FIG. 4 shows a possible architecture of the communications manager unit, which is composed of the following:
 global communication interface 401 (for instance ATM interface)
 global access unit 402 (for example, an arbiter-fitted bus system)
 address comparator 403 to compare the global address, the address significant for the local area,
 address computation unit 404 converts the global address into the local address at the receiver
 global address generator 405 converts the local address into the global address when writing (transmitting)
 local access unit 406 (for example, a bus system with arbiter)
 local communication interface 407, (for instance a PCI interface)
 local bus 408
 synchronization manager 409
 event manager 410
 key manager 411.
 When writing (transmitting), a global address is computed from the local address using the global address generator 405 and is communicated through the global access unit 402 and the global communication interface 401 to the receivers. Upon being received, the messages pass through the global communication interface 401 and the global access unit 402 to the address comparator 403.
 The address comparator 403 determines whether the processor element is interested in these data. If not, the data will be ignored; if yes, a local address is computed by the address computation unit 404 and the global data are entered directly through the local communication interface into the communication memory of the application.

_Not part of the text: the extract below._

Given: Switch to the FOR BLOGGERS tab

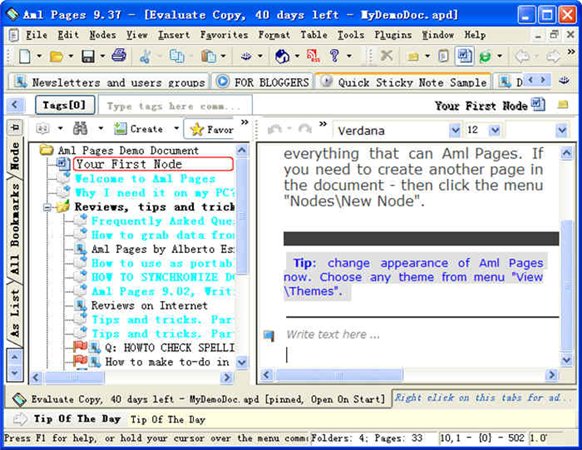Looking at the screenshot, I should 263,82.
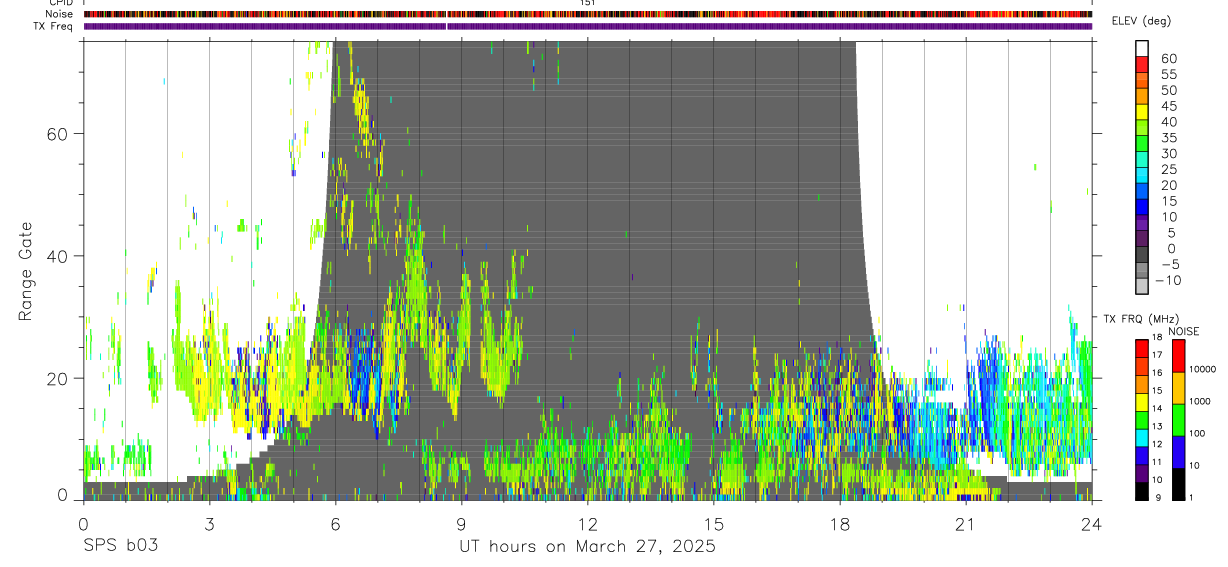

 Corresponding managers 409, 410 and 411 are provided for the barrier synchronization, “event” and “key” special functions. In the case of a board with several CPUs, part of the communication manager is multiplexed to support those CPUs.
 In another implementing mode of the method of the invention, one or more processor elements 1′, 1″ . . . 1 n (FIG. 2) act directly as input or output elements for instance for video cameras, video monitors, audio applications, radar systems etc.
 In many cases the communications manager units 6′, 6″ . . . 6 n (FIG. 2) can be integrated directly into the communications unit 4′, 4″ . . . 4 n. In other cases a (programmable) gate array, a customer-specific circuit or a (fast) signal processor may be appropriately employed. If the network supports point-point, multicast and broadcast, the whole concept can make use of this functionality to reduce communication.